In this post, I’m going to put MPPT and PWM Charge Controller to the comparison.
So if you’re looking for a DEEP comparison of these two kinds of charge controllers/regulators, you’ve come to the right place.
Because in today’s post I’m going to compare MPPT vs. PWM in terms of:
- Working Principle
- Pricing and value
- Unique features
- Expert Recommendation
- And lots more
What a Solar Charge Controller do?
a Solar Charge Controller (aka solar panel voltage regulator) is a kind of controller that regulates the charge and discharge process in the solar power system. the main role of the charge controller is to control the charge current flowing from the PV panels to the battery, keep the current flowing not too large to prevent the battery pack from overcharging.
there are 2 types of charge controllers on the market:
- MPPT Solar Charge Controller
- PWM Solar Charge Controller
MPPT vs PWM Comparison Chart
MPPT vs PWM: Principle
MPPT and PWM are both energy control methods used by the charge controller to regulate the current flowing from the solar panel to the battery. PWM Charger is usually asks for a cheap price and has a 75% percent conversion rate, buying an mppt charger is a little pricey, but, the latest MPPT can get a massive conversion rate improvement which up to 99%.
What is MPPT
MPPT Stands for Maximum Power Point Tracking is a technique for tracking and regulate the output energy from the solar panel to the battery.

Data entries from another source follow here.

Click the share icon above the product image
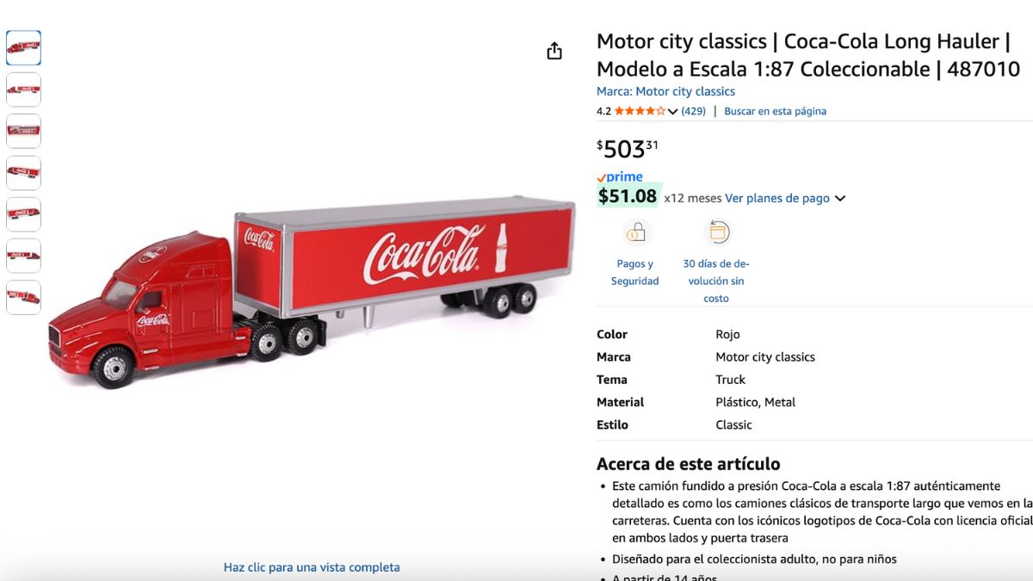Screen dimensions: 1033x581 point(554,51)
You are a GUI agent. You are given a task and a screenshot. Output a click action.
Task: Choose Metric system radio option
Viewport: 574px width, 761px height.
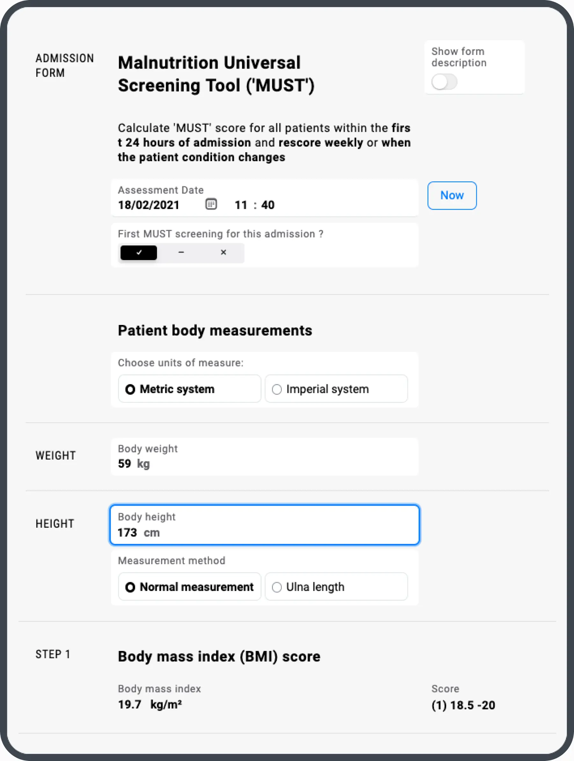click(189, 389)
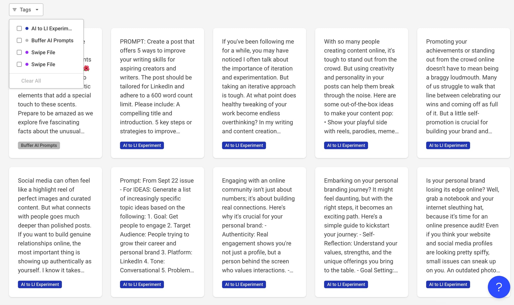Click the Buffer AI Prompts badge on the scents card

pyautogui.click(x=39, y=145)
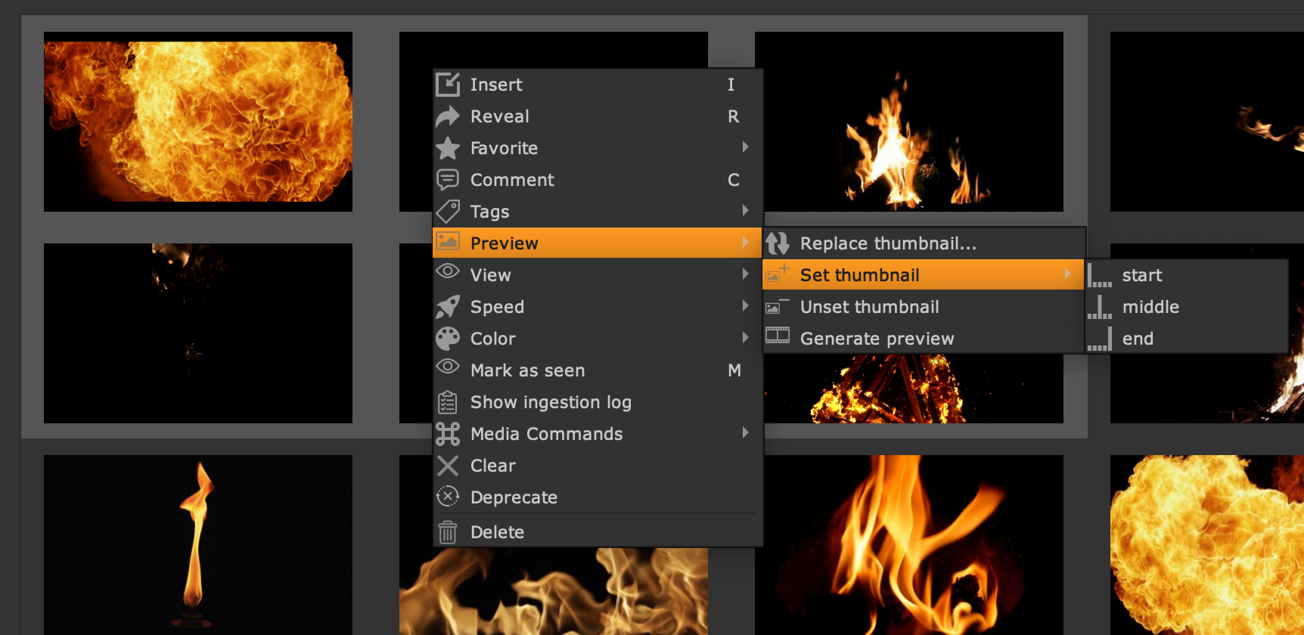Set thumbnail to middle frame

(1150, 307)
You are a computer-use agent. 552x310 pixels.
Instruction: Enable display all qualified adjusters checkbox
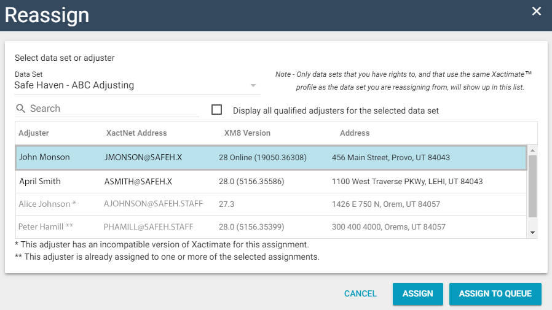point(216,110)
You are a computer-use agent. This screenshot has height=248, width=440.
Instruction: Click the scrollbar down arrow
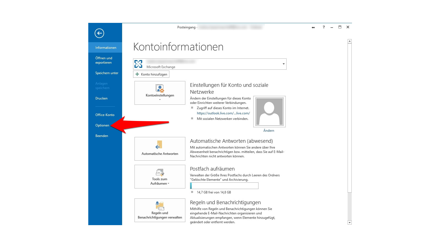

The MPPT detects the solar panel output voltage and current in real-time and continuously tracks the maximum power (P=U*I), regulates the output voltage correspondingly so that the system can always charge the battery with the maximum power.
What is PWM
PWM is short for Pulse Width Modulation, it’s a technique to modulate the width of pulse under certain rules, thus changing the voltage and frequency of output energy from the solar panel to charge the battery. The PWM controller can be considered as an electric switch between the solar panel and battery packs.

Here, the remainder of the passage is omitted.